Tess Peterson
Lamp Staff
Hillary Clinton was born in Chicago, Illinois on October 26, 1947, and grew up in the suburb of Park Ridge, Illinois. Clinton’s early life was quite normal. She grew up in a
modest household where her father Hugh Rodham was a successful small businessman, running a drapery factory. She learned the value of hard work by helping in the drapery factory.
Clinton enjoyed a normal childhood. She was a Girl Scout, and participated in sports such as swimming and baseball. She was inspired by the Space Race, as a young woman, and even wrote a letter to NASA asking to become an astronaut.
In high school, Clinton was a National Honor Society member, and a National Merit finalist. She won an election to be class vice president during her junior year. Her first defeat in politics came in her senior year as she ran for class president, in a three way race against two boys, one of which campaigned saying “you are really stupid if you think a girl can be elected president.”
Clinton lost and went on to graduate in the top 5 percent of her class, and starting an undergraduate career at Wellesley College, majoring in Political Science.
As a Wellesley student, Clinton served as president of the Wellesley Young Republicans. This was a normal extension of her conservative upbringing and her Methodist faith. She was an intern in the U.S. House of Representatives, in the Republican Conference. Clinton became the first student to ever speak at the Wellesley commencement Ceremony.

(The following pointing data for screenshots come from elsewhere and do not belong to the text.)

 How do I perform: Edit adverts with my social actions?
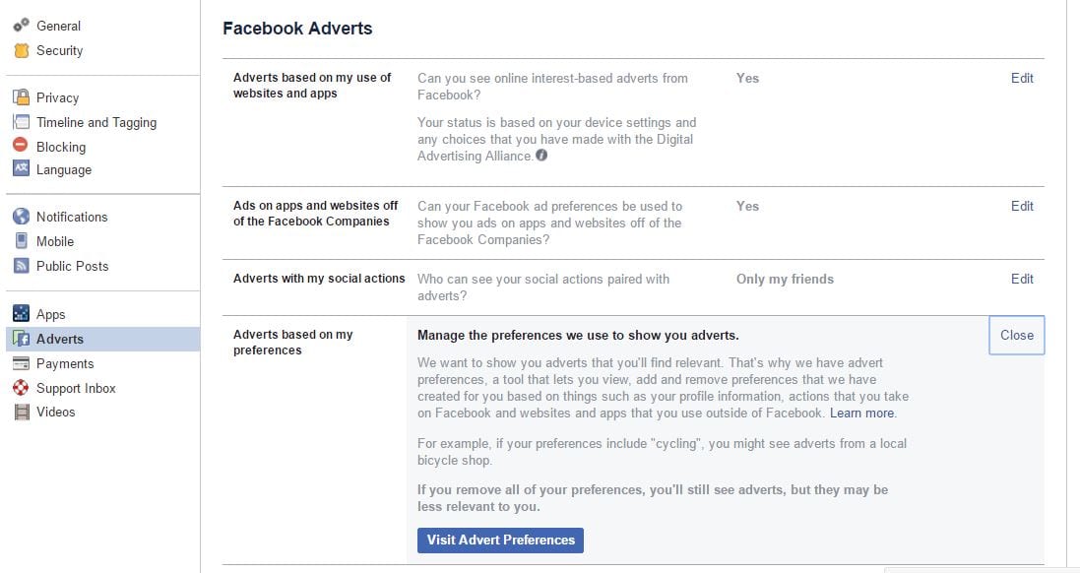point(1022,279)
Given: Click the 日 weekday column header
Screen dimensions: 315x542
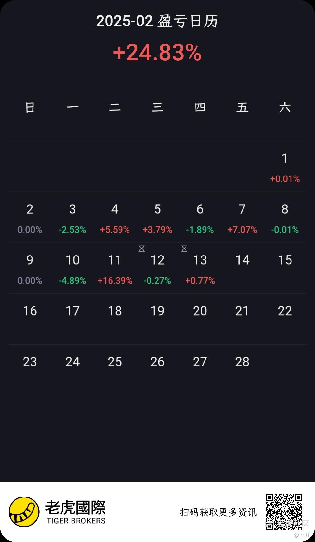Looking at the screenshot, I should [x=30, y=107].
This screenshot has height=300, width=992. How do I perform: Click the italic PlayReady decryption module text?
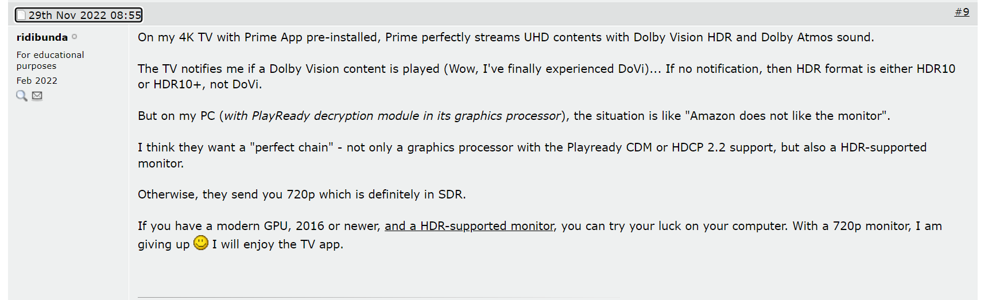[392, 116]
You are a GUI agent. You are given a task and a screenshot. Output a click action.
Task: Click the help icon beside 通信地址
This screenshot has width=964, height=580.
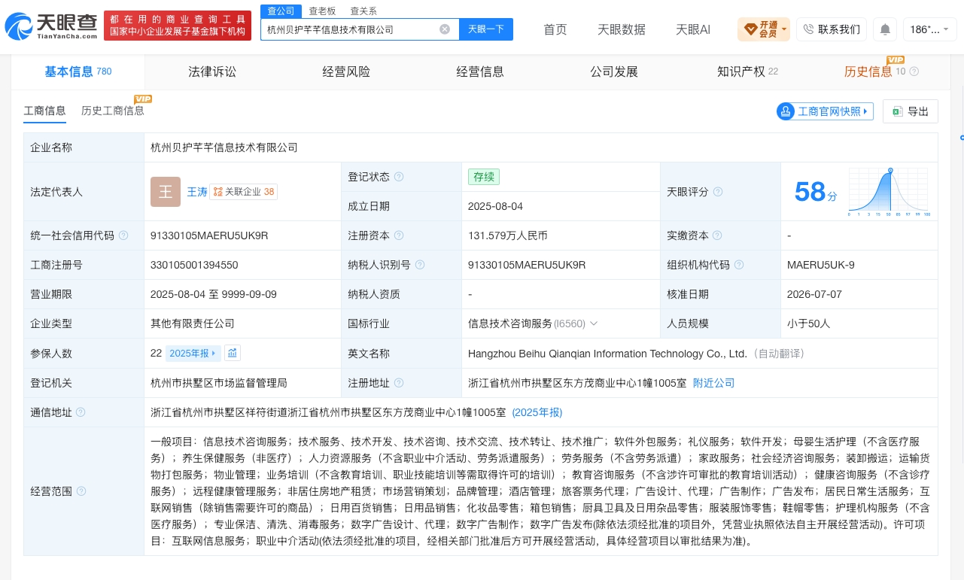(x=81, y=412)
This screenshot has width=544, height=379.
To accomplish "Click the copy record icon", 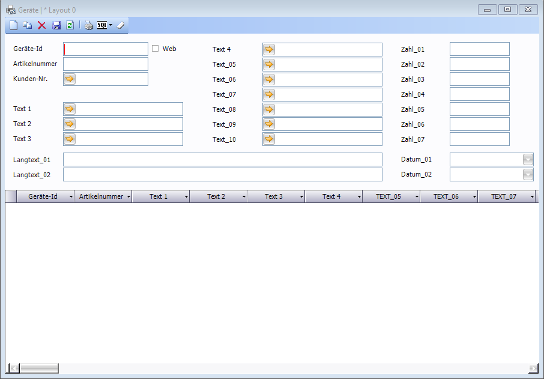I will coord(27,25).
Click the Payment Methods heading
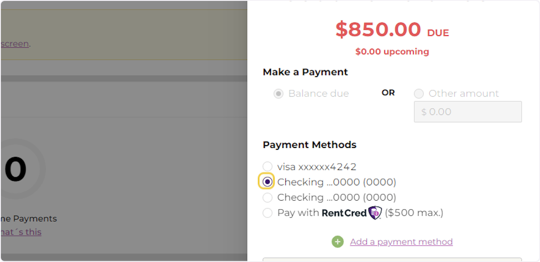Image resolution: width=540 pixels, height=262 pixels. click(x=310, y=145)
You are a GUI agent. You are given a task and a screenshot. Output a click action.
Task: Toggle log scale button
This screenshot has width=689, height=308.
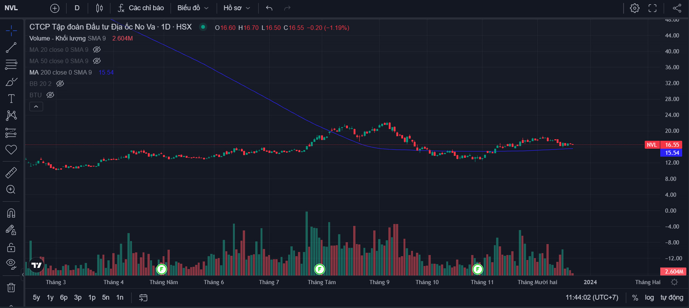(649, 297)
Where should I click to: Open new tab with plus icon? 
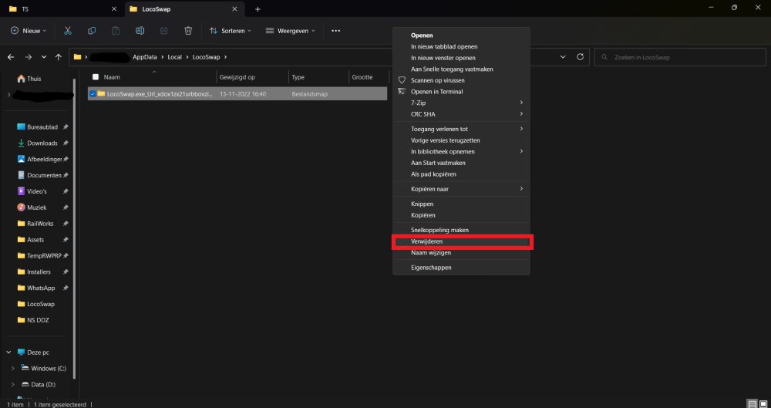tap(258, 9)
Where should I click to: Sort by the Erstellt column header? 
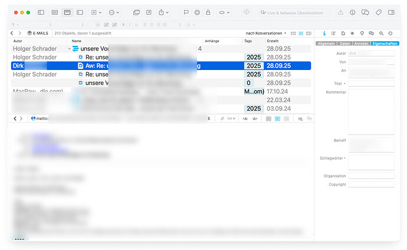tap(273, 41)
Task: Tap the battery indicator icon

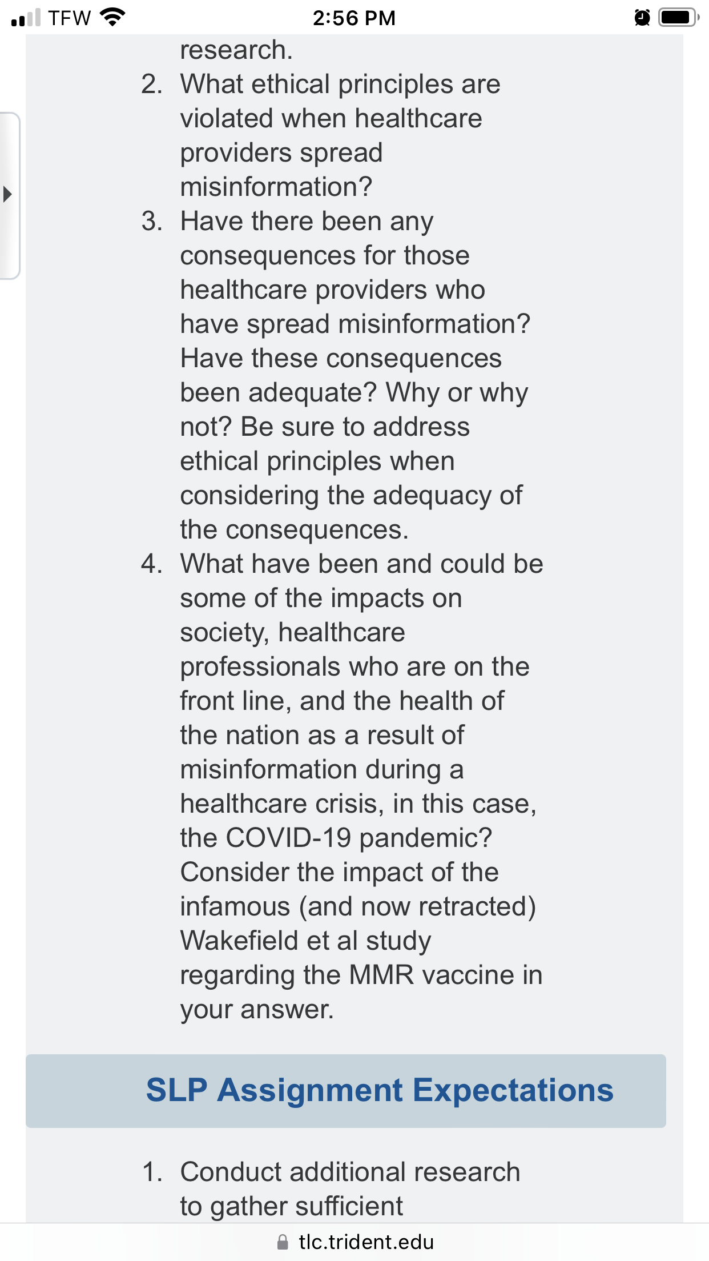Action: point(679,18)
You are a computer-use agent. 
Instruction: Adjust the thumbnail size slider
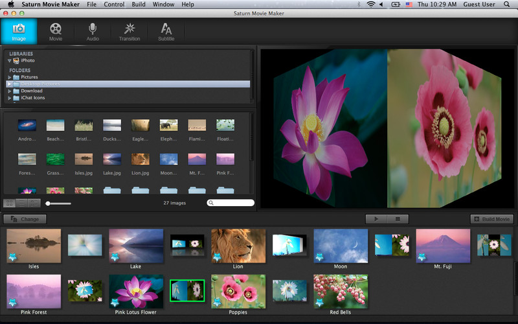point(49,203)
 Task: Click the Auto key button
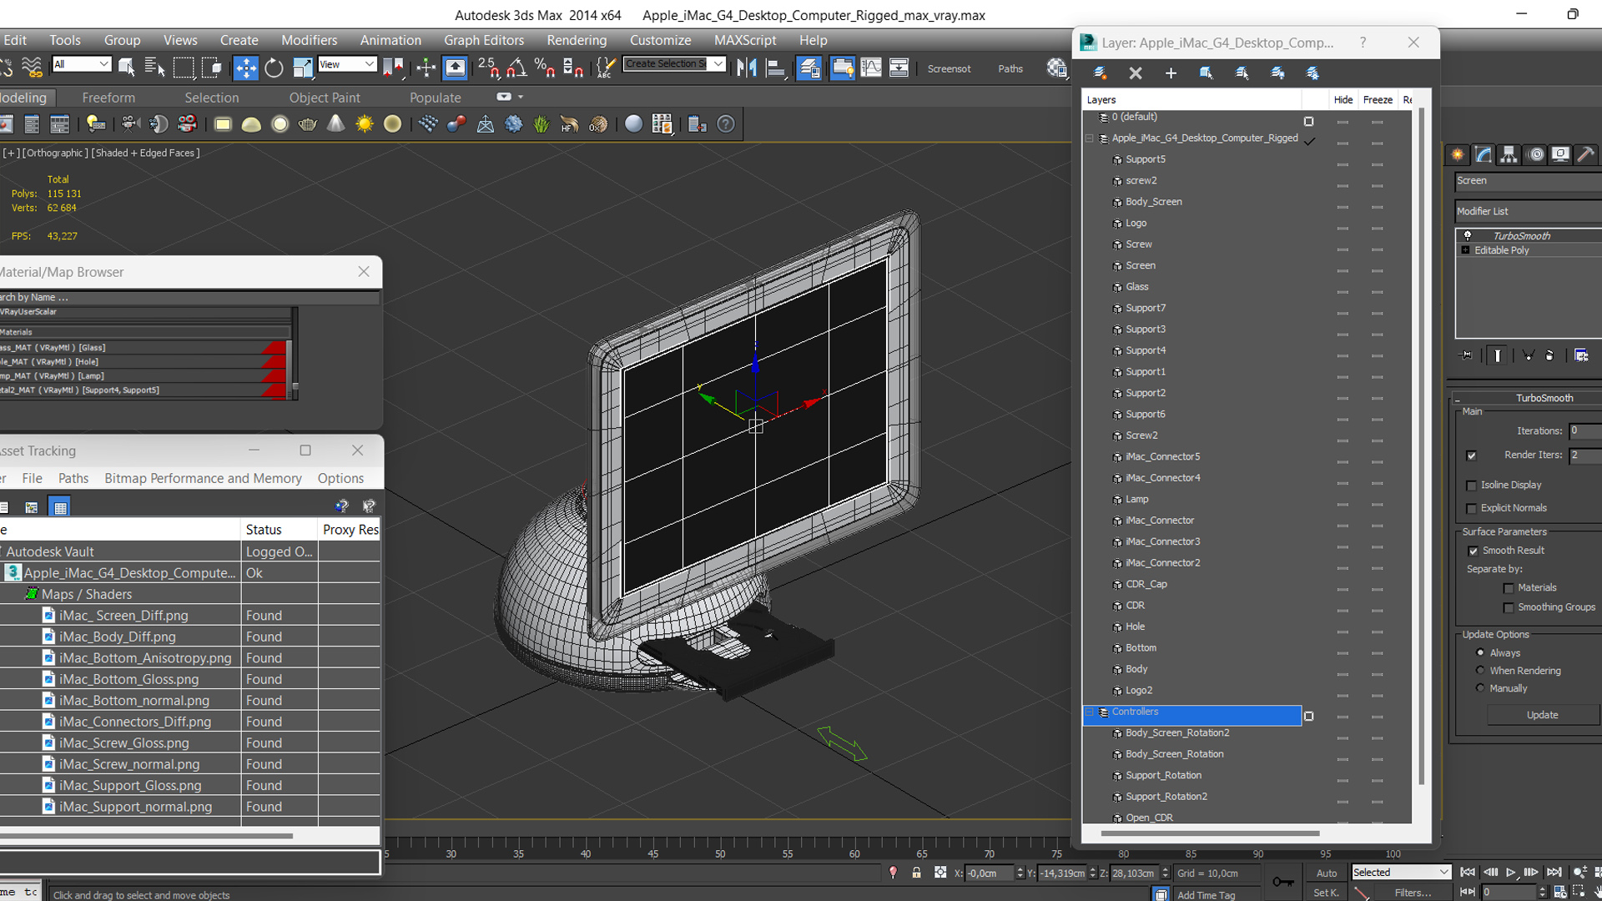coord(1326,873)
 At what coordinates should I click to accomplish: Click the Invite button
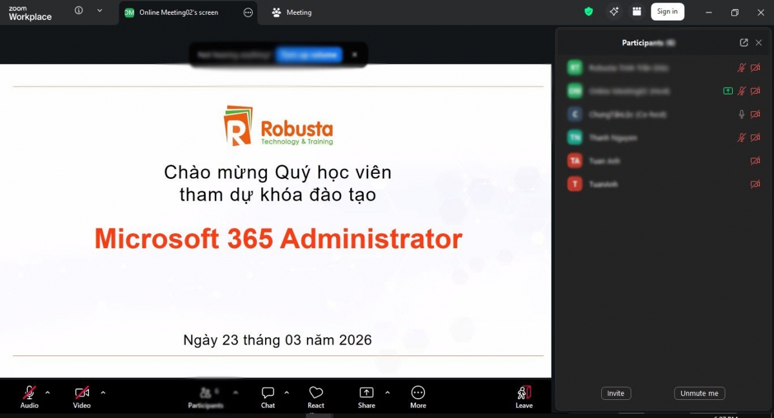[x=616, y=393]
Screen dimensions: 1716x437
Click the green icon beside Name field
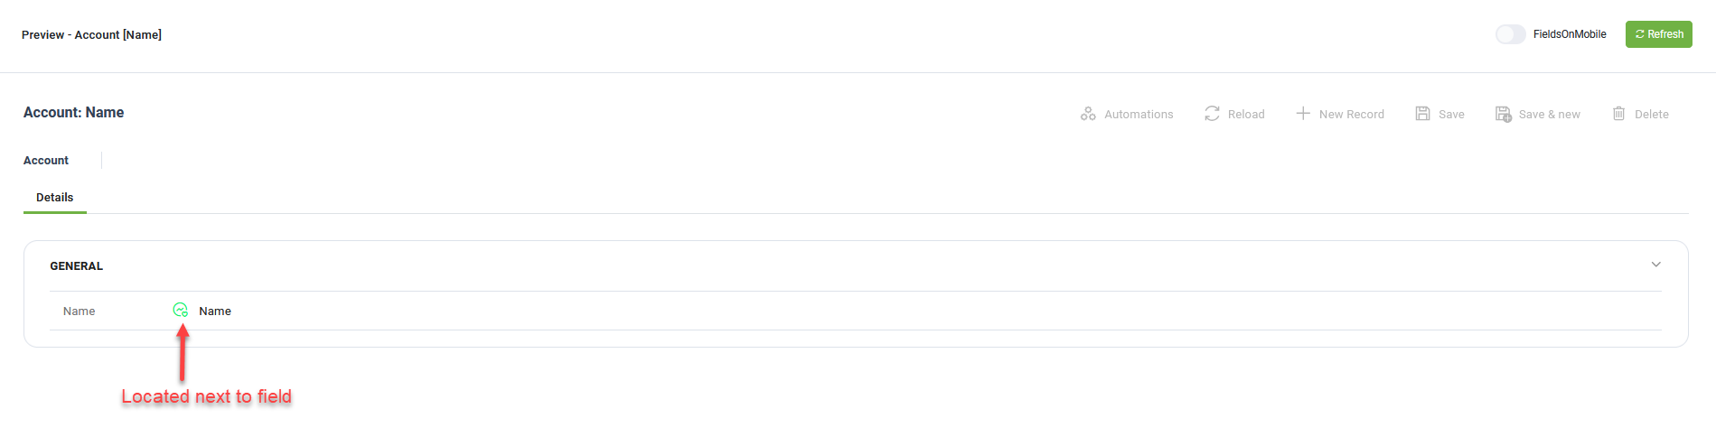pos(181,310)
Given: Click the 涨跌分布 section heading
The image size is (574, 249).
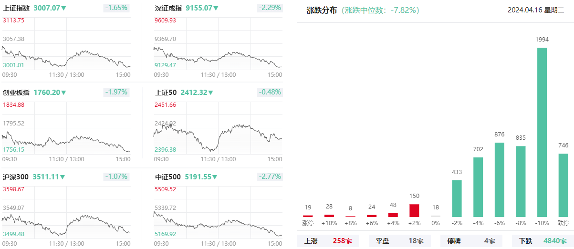Looking at the screenshot, I should 322,10.
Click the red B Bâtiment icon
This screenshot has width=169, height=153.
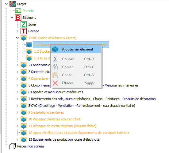[x=18, y=18]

After spending a summer traveling across Alaska and working as both a dishwasher in Mount McKinley National park, and sliming salmon at a fish processing cannery, Clinton began law school at Yale.
It was while studying law at Yale, that she met Bill Clinton. She did post graduate work at the Yale Child Study Center, working on children’s rights. This work was the basis of her first scholarly publication, “Children Under the Law”, which was published in the Harvard Educational Review in 1973.
Clinton went on to serve on the staff of the House Committee on the Judiciary as legal counsel during the Watergate scandal.
She married Bill Clinton after many of his proposals, and moved to begin a new life in Arkansas, in 1975. She joined the faculty of the School of Law at the University of Arkansas, as one of only two female faculty members.
She later joined the Rose Law Firm in Little Rock. When Bill was elected Governor, Clinton became the First Lady of Arkansas. She continued her work on behalf of children
with the Children’s Defense Fund.
In 1993, Clinton became the First Lady of the United States, when Bill Clinton was elected President. As First Lady, Clinton advocated for health care reform, but was rebuffed by Congress. She persisted, and with bipartisan cooperation was able to get the Children’s Health Insurance Program (CHIP) passed in Congress, in 1997.
This children’s health program serves eight million children to this day.
In 2000, Clinton was elected to the first of two terms as U.S. Senator from New York. She worked tirelessly to gain assistance for the families and first responders after the terrorist attack on the World Trade Center, in Manhattan.
Clinton ran, unsuccessfully for the Democratic nomination for President in 2008, losing to Barack Obama, in a close Primary race. Barack Obama went on to win the Presidency, and
selected Clinton to be Secretary of State. In this role, Secretary Clinton traveled the world to 112 countries to represent the United States and advocate for women’s rights.
Hillary Clinton is currently the Democratic Nominee for President.